= Spier Spencer =

American militia officer

Captain Spier Spencer (c. 1770 – November 7, 1811) was an Indiana militia officer who commanded a company of mounted riflemen known as the Yellow Jackets at the Battle of Tippecanoe. Spencer County, Indiana, Spencer, Indiana, and Spencer County, Kentucky are named in his honor.

==Biography==
A native of Virginia, Spencer moved to Kentucky with his parents. He married Elizabeth Polk, daughter of the noted Indian fighter Capt. Charles Polk, in Bardstown, Nelson County, Kentucky on January 18, 1793. Spencer and his wife moved to Vincennes, Indiana. In 1809 Spencer was appointed by Governor William Henry Harrison as the first sheriff of Harrison County, Indiana. He moved his family to Corydon and served in that office until his death.

Spencer and his wife ran "The Green Leaf Tavern," in their large log home on Oak Street. Governor William Henry Harrison and Lieutenant Governor Ratliff Boon stayed there when they came on official business, as did delegates to the 1816 Indiana Constitution Convention.

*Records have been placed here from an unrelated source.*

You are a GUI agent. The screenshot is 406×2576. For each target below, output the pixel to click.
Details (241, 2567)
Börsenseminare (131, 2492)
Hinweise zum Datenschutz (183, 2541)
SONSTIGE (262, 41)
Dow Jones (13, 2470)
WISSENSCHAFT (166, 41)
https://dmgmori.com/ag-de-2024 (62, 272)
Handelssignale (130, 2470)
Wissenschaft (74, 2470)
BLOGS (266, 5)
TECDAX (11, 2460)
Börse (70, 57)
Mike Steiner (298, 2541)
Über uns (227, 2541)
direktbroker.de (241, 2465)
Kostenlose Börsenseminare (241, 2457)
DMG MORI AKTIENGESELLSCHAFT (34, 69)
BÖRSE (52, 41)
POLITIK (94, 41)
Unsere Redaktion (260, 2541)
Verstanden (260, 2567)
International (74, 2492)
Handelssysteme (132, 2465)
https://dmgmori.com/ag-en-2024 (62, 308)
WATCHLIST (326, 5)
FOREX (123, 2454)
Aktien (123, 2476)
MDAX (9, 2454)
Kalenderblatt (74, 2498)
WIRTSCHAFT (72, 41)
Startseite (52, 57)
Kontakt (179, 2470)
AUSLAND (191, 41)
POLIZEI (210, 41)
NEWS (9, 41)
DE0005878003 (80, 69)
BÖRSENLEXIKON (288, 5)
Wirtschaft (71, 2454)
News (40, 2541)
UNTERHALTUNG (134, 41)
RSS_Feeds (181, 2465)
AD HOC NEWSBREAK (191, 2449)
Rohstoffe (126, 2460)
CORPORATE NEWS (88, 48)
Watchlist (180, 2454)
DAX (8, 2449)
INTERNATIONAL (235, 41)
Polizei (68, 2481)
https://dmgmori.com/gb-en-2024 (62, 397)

When tensions grew high between the settlers and the Native Americans, Spencer organized the Harrison County Militia known as the "Yellow Jackets" because of the color of their uniforms, for a campaign against them. The Battle of Tippecanoe on November 7, 1811, ended with Captain Spencer being seriously wounded during the battle. He was shot in the head and both thighs. When he was being carried off the field he was killed instantly by another shot. Spencer's horse and sword were brought back from the battle and were returned to his widow.

The following account of the battle of Tippecanoe is taken from the official dispatch sent by General Harrison to the secretary of war, on the 18th of November, eleven days after the battle:
"...Spencer was wounded in the head. He exhorted his men to fight valiantly. He was shot through both thighs and fell; still continuing to encourage them, he was raised up, and received a ball through his body, which put an immediate end to his existence..."

Captain Spencer's bravery and the heroics of his men were lauded by General Harrison. He is the namesake of counties in Indiana and Kentucky as well as the town of Spencer, Indiana, the seat of Owen County.

Spencer's widow continued operating The Green Leaf Tavern. When she married William Boone, she changed the name to the "Billy Boone Tavern". However, the marriage was short lived and she divorced Boone in 1829.